Diocoses Won't Perform Background Checks

The Roman Catholic dioceses of Los Angeles and Orange County have backed away from a promise to conduct fingerprint background checks on anyone working with children, saying they don't want to lose volunteers who are illegal immigrants.

The dioceses had pledged to do the fingerprint background checks as a way to prevent pedophiles from working with children. But church leaders said the background checks could prevent illegal immigrants from volunteering, since they lack government-issued photo IDs, the Los Angeles Times reported Thursday.

Instead, volunteer candidates without photo IDs in the Archdiocese of Los Angeles are allowed to give a sworn affidavit stating that they have not been convicted of any crime, officials said. In Orange, they can provide a sworn affidavit and two character reference letters.

They'll be supervised whenever they're working with children, officials said.

"We are doing this because (immigrants) want to participate, they want to serve their church and we want to welcome them," said Orange County Auxiliary Bishop Jaime Soto.

Between the two dioceses, more than 70,000 priests, employees and volunteers have been fingerprinted, church officials said. In Orange, the background checks have resulted in the removal of nine people with violent crime convictions and two others with records of sexual abuse, chancellor Shirl Giacomi said.
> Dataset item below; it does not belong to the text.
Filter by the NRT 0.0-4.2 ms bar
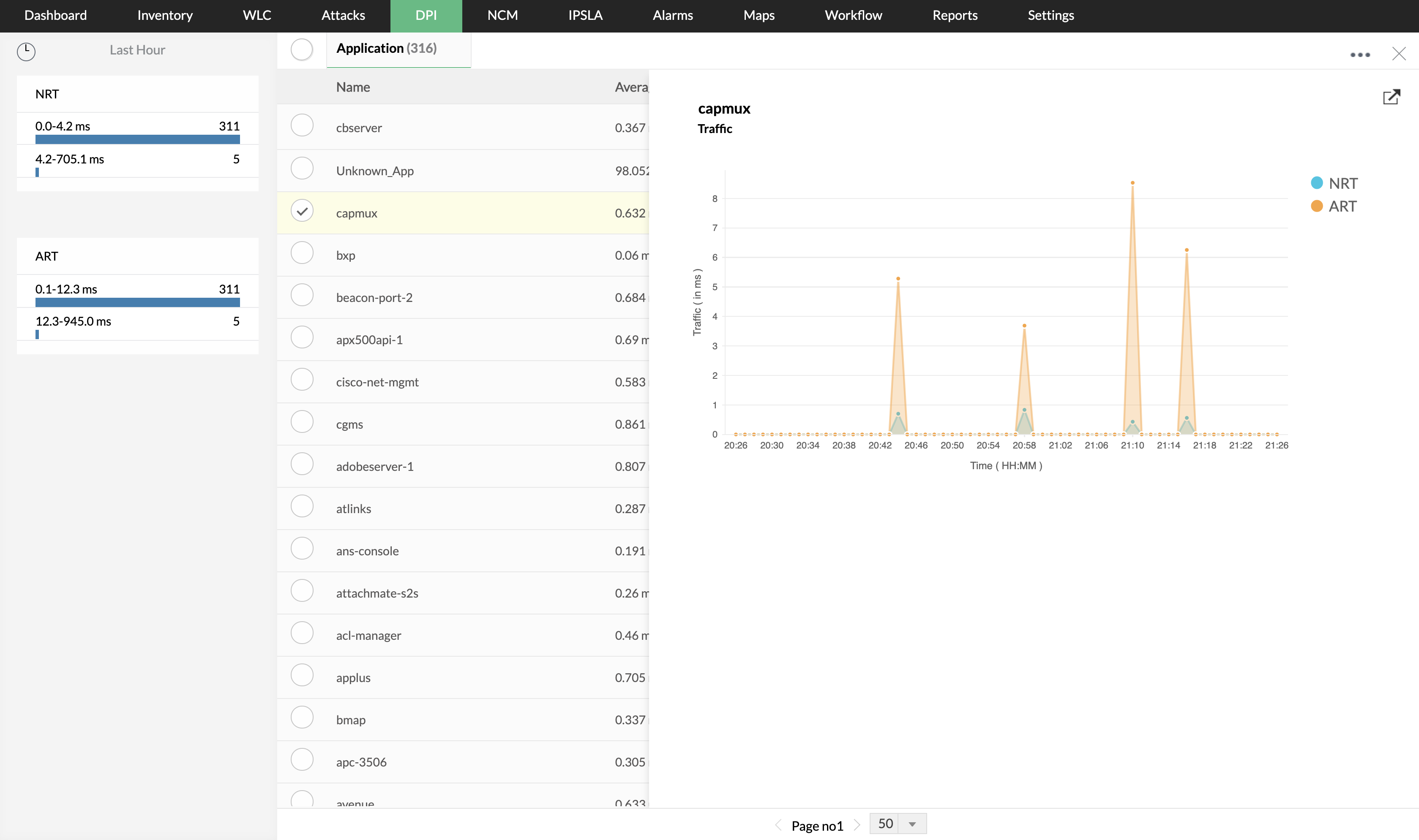pos(137,139)
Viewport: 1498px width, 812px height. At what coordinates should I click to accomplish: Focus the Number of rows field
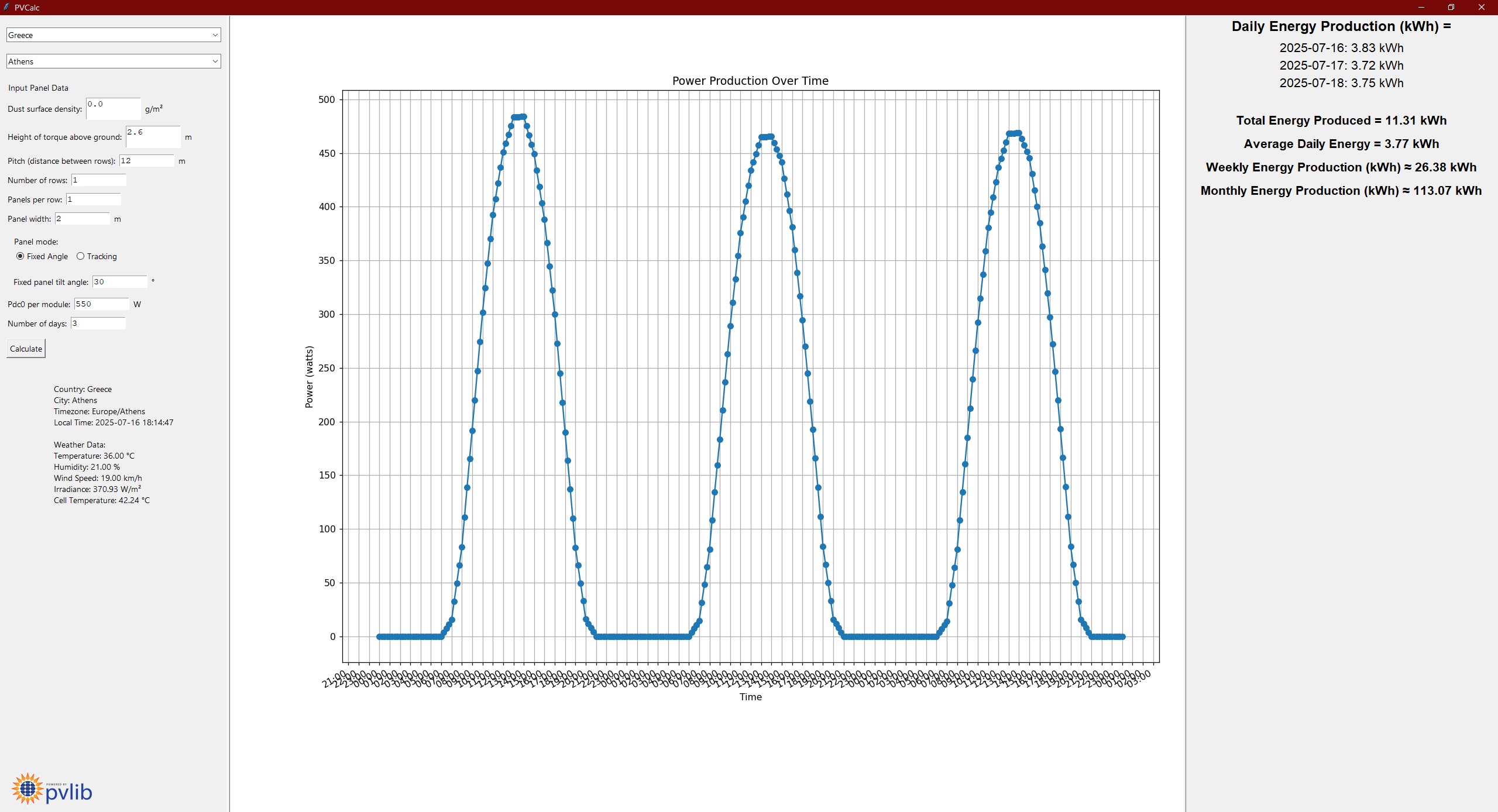pos(98,180)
Advocates for abuse victims said they were unaware of the policy change and accused the dioceses of placing concern for illegal immigrants above children's safety.

"They are just trying to be too politically correct, even though it means putting the kids at risk," said Rita Milla, spokeswoman for the Los Angeles-area Survivors Network of Those Abused by Priests. "If someone can't prove who they are, they shouldn't be volunteering."

U.S. bishops mandated background checks for priests, deacons, employees and volunteers after the molestation scandal erupted in 2002. The policy, however, does not specify that fingerprint background checks be done, said Teresa Kettelkamp, executive director of the office of child and youth protection of the U.S. Conference of Catholic Bishops.